[Information provided — start]

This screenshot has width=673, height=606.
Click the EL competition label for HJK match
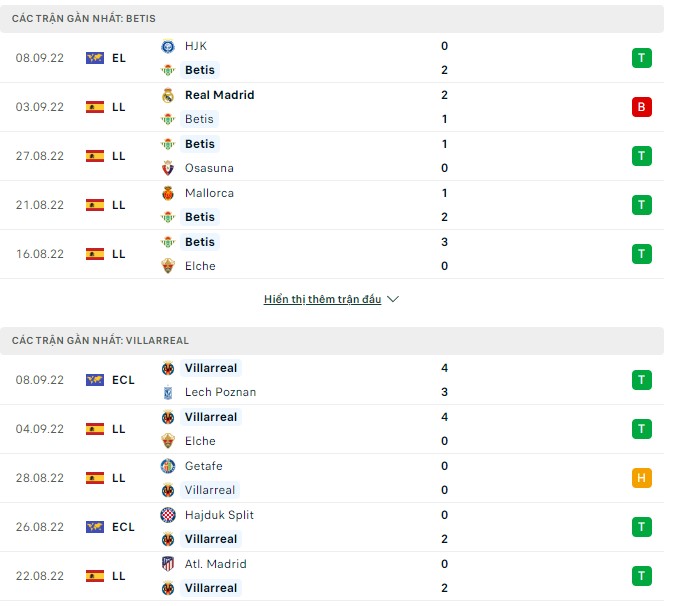click(119, 58)
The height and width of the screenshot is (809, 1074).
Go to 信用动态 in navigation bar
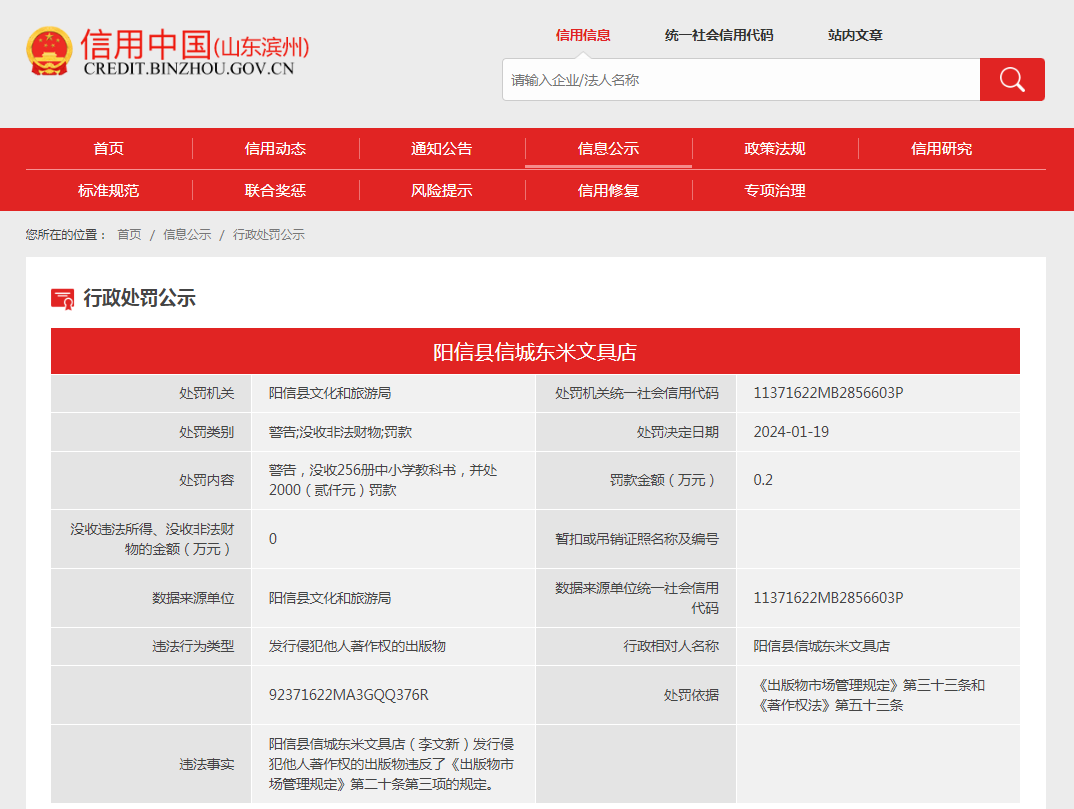tap(275, 149)
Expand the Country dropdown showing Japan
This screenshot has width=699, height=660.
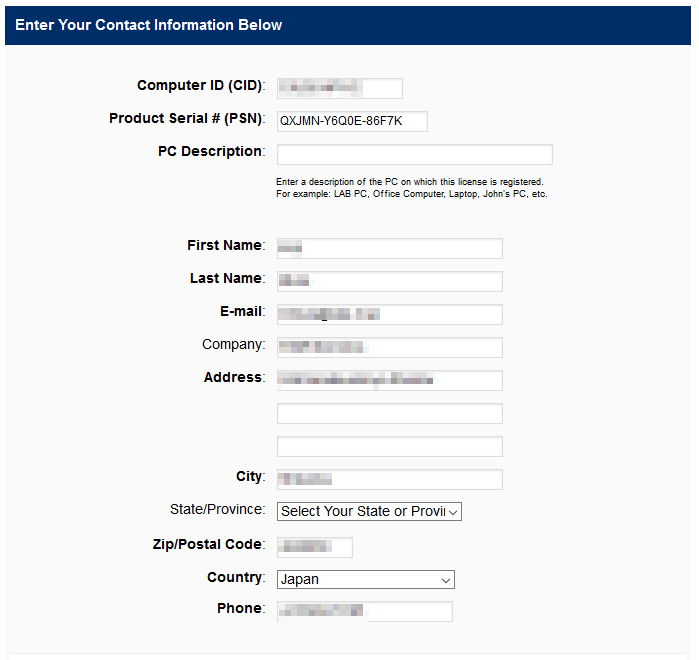coord(365,579)
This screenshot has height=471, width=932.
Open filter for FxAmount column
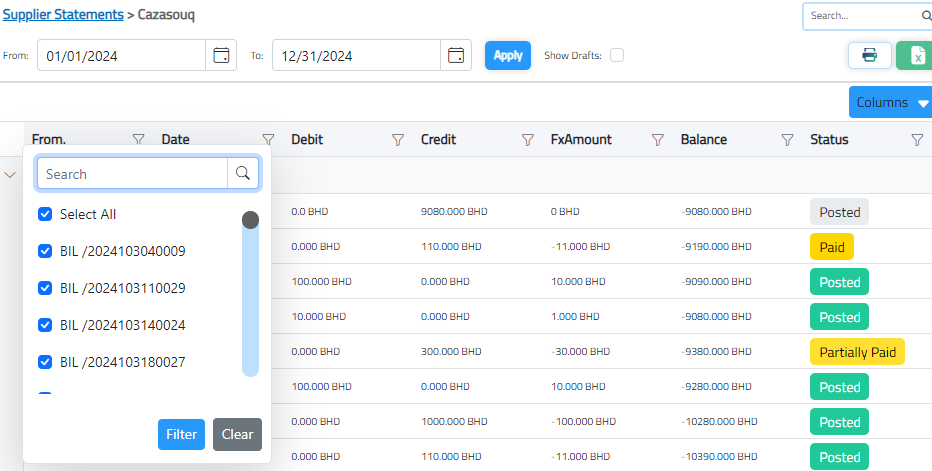[658, 140]
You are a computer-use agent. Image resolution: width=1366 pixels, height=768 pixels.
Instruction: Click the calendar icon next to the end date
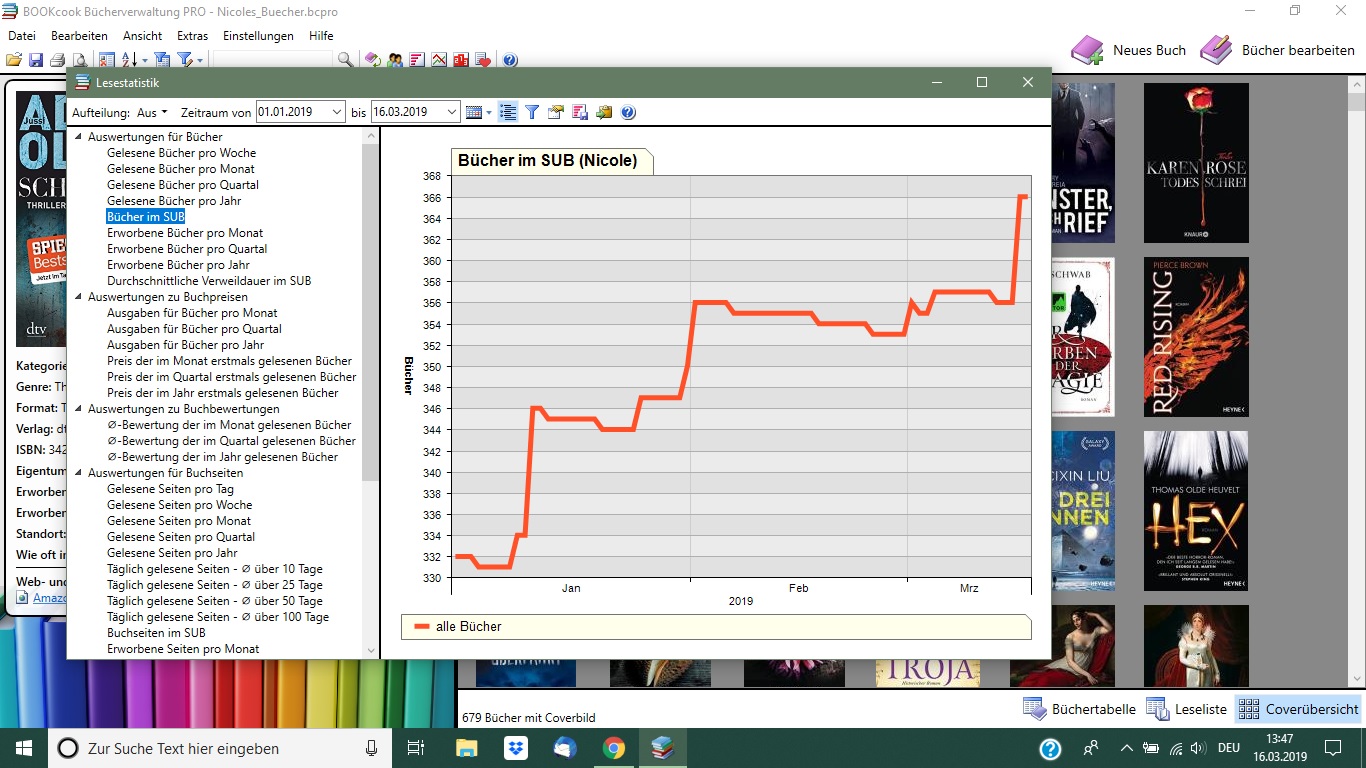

[Information provided — finish]

__What the task asks__:
Leave the pictures out, and retype exactly the lines from the one containing "Click the EL competition label for HJK match" through the last line of the entries above, both included.

__Response__:
Click the EL competition label for HJK match
click(119, 58)
The height and width of the screenshot is (809, 1074).
Go to 信用动态 in navigation bar
tap(275, 149)
Expand the Country dropdown showing Japan
This screenshot has width=699, height=660.
coord(365,579)
This screenshot has height=471, width=932.
Open filter for FxAmount column
[658, 140]
You are a computer-use agent. Image resolution: width=1366 pixels, height=768 pixels.
Instruction: Click the calendar icon next to the end date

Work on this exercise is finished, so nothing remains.